Utilizzare il cohousing sociale per provare a risolvere il problema degli alloggi per universitari in città. la proposta arriva da Pinuccia Cogliardi, segretaria generale dello Spi Cgil Lecco che, anche dopo le diverse segnalazioni, interviene su un tema che riguarda gli studenti e al tempo stesso le persone anziane che vivono sole.
Alloggi per universitari? Serve il cohousing sociale intergenerazionale
“I costi degli affitti sono ormai proibitivi per molti universitari: una realtà che non possiamo ignorare – afferma Cogliardi – Si tratta di un tema che tocca aspetti profondi della vita di un territorio: la sua capacità di essere accogliente, di garantire il diritto allo studio e di offrire opportunità concrete ai giovani che scelgono di formarsi qui. Non pretendo di avere una soluzione esaustiva né immediata, ma voglio portare all’attenzione una proposta che ritengo meritevole di riflessione e approfondimento: il cohousing intergenerazionale”.
E aggiunge: “Come ha illustrato con grande chiarezza Giovanna Inannantuoni, economista ed ex rettrice dell’Università degli Studi Milano Bicocca, il problema dell’alloggio studentesco è strutturale. In Lombardia, prima regione universitaria d’Italia, a fronte di oltre 230.000 studenti fuorisede, i posti letto messi a disposizione dagli atenei sono circa novemila: un divario enorme, che richiede soluzioni creative e coraggiose, che vadano oltre i tradizionali investimenti in studentati.
Una di queste soluzioni è proprio il cohousing tra studenti e persone anziane.
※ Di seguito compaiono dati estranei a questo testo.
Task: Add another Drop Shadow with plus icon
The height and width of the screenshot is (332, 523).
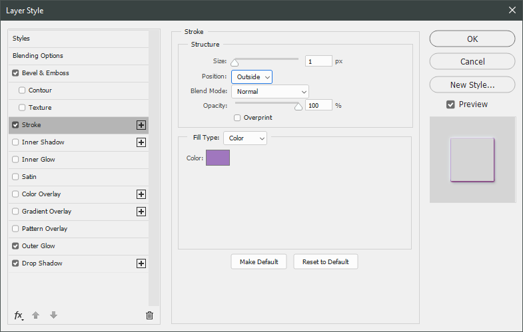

L’idea è semplice: mettere in contatto universitari in cerca di un alloggio accessibile con anziani che vivono soli e dispongono di spazio in casa. Un abbinamento — un matching — che non è solo una risposta pratica al problema degli affitti, ma che genera un valore umano e sociale ben più profondo”.
Pinuccia Cogliardi prosegue : “I rapporti intergenerazionali, come ci ricorda anche la nostra storia culturale, sono una risorsa preziosa. Eppure oggi assistiamo quotidianamente al loro indebolimento: la famiglia allargata si sta sgretolando, i legami tra generazioni si assottigliano. Il cohousing può diventare uno strumento per invertire questa tendenza, favorendo occasioni autentiche di conoscenza reciproca, di scambio e di arricchimento vicendevole. Per l’anziano significa avere accanto una presenza giovane, nuove idee, compagnia; per lo studente significa non solo un affitto sostenibile, ma anche una finestra su una storia, su una memoria, su un’umanità che vale la pena conoscere”.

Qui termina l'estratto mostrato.